Выслушав эти рассуждения, мы гораздо легче, может быть, убедим в том, в чем желаем, тех из них, сердца которых не слишком еще огрубели. Ведь если и человеческая слабость осознала уже, что счастье может быть даровано только каким-либо богом; если это сознавали и те, которые почитали столь многих богов, и между прочими – царя их, Юпитера, – так как, не зная имени того, кем ниспосылается счастье, они назвали его именем той самой вещи, которая им, по их представлению, ниспосылается, то этим они уже достаточно высказали, что счастья не может ниспослать сам Юпитер, которого они уже почитали, а ниспосылает его Тот, Кого они сочли нужным почитать под именем самого Счастья. Я с полной уверенностью утверждаю, что они верили: счастье ниспосылается неким Богом, Которого они не знали. Пусть же поэтому ищут Его, пусть Его-то и почитают, и этого будет достаточно. Пусть презирают скрежетание бесчисленных демонов: только тому будет недостаточно этого Бога, кому недостаточно дара Его. Тому же, кто им доволен (ибо для человека не существует ничего, чего бы он должен был желать более), тот пусть служит единому Богу, Подателю счастья. Это – не тот бог, которого называют Юпитером. Ибо если бы признавали Юпитера вручителем счастья, то под именем счастья не искали бы, конечно, другого или другую, кем оно ниспосылается, – да и самого Юпитера не почитали бы с такими обидами. Его называют они прелюбодеем, бесстыдным любовником и похитителем красивого мальчика.
Глава XXVI
«Но, – говорит Туллий, – все это выдумал Гомер; он переносил человеческие деяния на богов; я же предпочел бы обратное». Действительно, человеку серьезному не должен был нравиться поэт – выдумщик божественных преступлений. Но зачем же тогда театральные игры, в которых рассказываются, воспеваются, представляются и выводятся к чести богов эти деяния, ученейшими людьми причислялись к разряду вещей божественных? В этом случае Цицерон должен был жаловаться уже не на вымыслы поэтов, а на установления предков. Но не должны ли были воскликнуть в свою очередь и предки: «В чем же мы виноваты? Сами боги настаивали, чтобы все это отправлялось в их честь, строго повелевали нам это делать и грозили бедствиями, если не будем делать; они неукоснительным образом мстили, когда что-нибудь не исполнялось, и являлись милостивыми, когда неисполненное выполнялось».

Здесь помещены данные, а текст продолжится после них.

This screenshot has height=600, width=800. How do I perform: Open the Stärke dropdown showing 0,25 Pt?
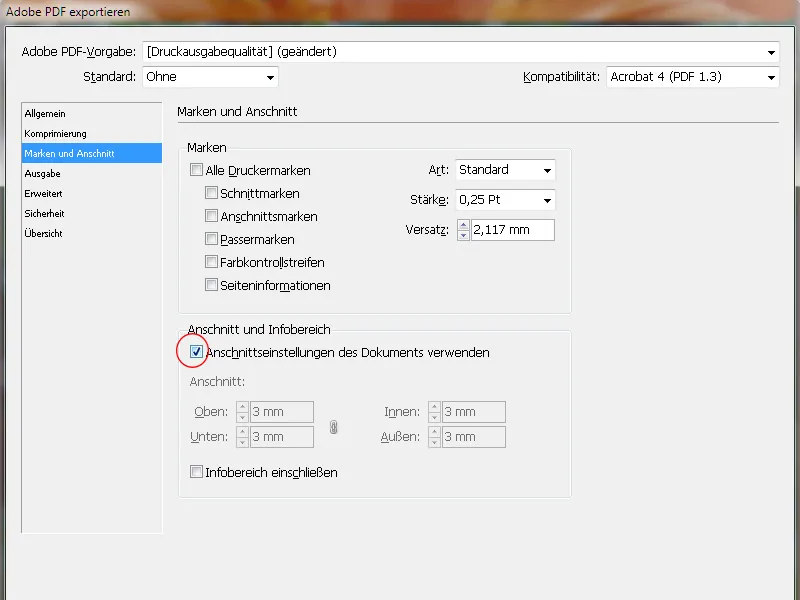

Расскажу, со своей стороны, о следующем событии, которое предание относит к числу их добродетелей и чудес. Титу Латинию, римскому поселянину и отцу семейства, было велено во сне объявить в сенате, чтобы римские игры проведены были снова, так как в первый день этих игр была совершена на глазах у народа казнь одного преступника: богам-де, искавшим в играх веселого развлечения, были неприятны такие действия властей, вызывающие печаль. Когда же тот, которому дано было во сне приказание, наутро не посмел исполнить его, то в следующую ночь оно было повторено ему с большей строгостью; а так как он и на этот раз не исполнил, то потерял сына. В третью ночь ему было сказано, что его ожидает еще большее наказание, если он не сделает так, как ему приказывается. Когда же он не посмел этого сделать и после этого, то впал в мучительную и ужасную болезнь. Тогда, по совету друзей, он довел это до сведения правительства и был перенесен в сенат на носилках. Когда он передал там свой сон, то тотчас же выздоровел и удалился из сената на собственных ногах. Пораженный этим чудом, сенат постановил возобновить игры, ассигновав на них вчетверо большую сумму.

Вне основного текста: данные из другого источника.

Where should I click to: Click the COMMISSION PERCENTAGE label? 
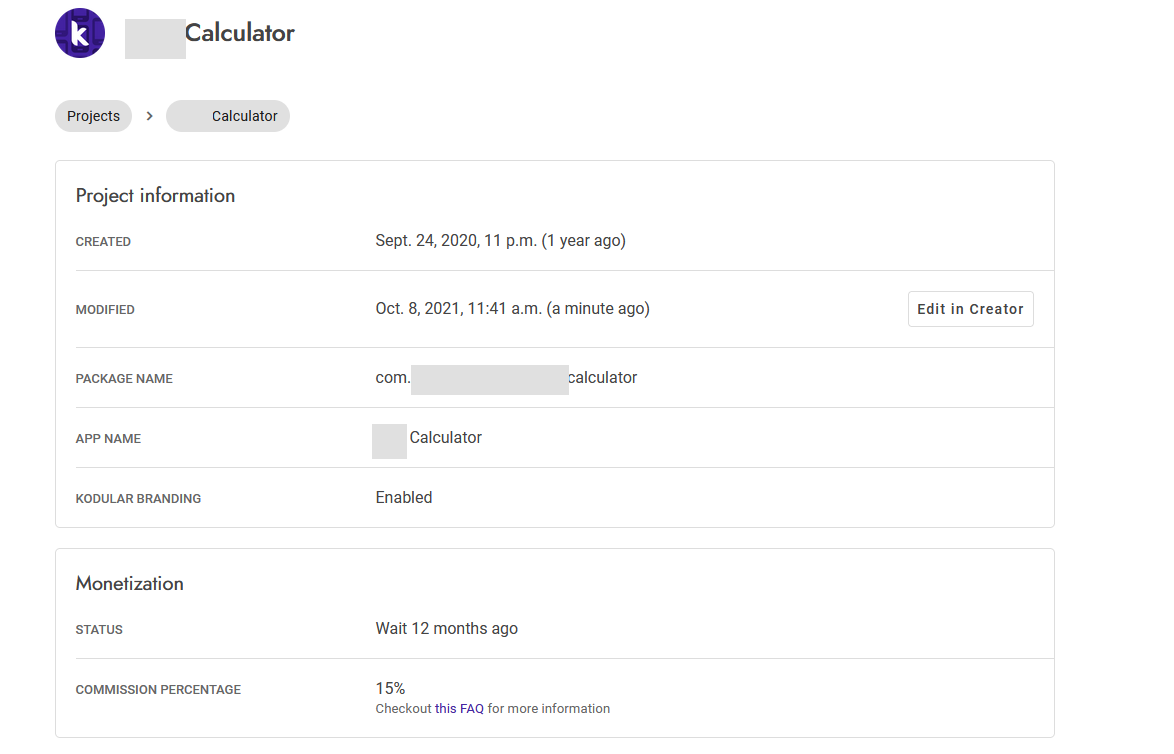click(x=158, y=690)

Кто, имея здравый ум, не поймет из этого, что люди, подчинявшиеся власти злых демонов, от которой освобождает только благодать Божия через Господа нашего Иисуса Христа, были принуждаемы силой проводить в честь подобных богов такие вещи, которые при иных обстоятельствах казались бы гнусными? Именно в этих играх праздновались вымышленные поэтами преступления богов, и эти самые игры возобновлены были по велению сената, принужденного к этому богами. В этих играх гнуснейшие гистрионы воспевали, представляли и услаждали растлителя целомудрия – Юпитера. Если бы это было выдуманным, он должен был бы гневаться; если же он услаждался своими, хотя бы и вымышленными, преступлениями, то, когда чтили его, разве не служили ему, как дьяволу? Неужели же это он создал, распространял и сохранял Римское государство, – он, который был отвратительнее всякого римлянина, по мнению которого эти вещи были гнусными? Неужели это он ниспосылает счастье, – он, которого чтили как злобного и который еще более гневался, если его не чтили именно таким образом?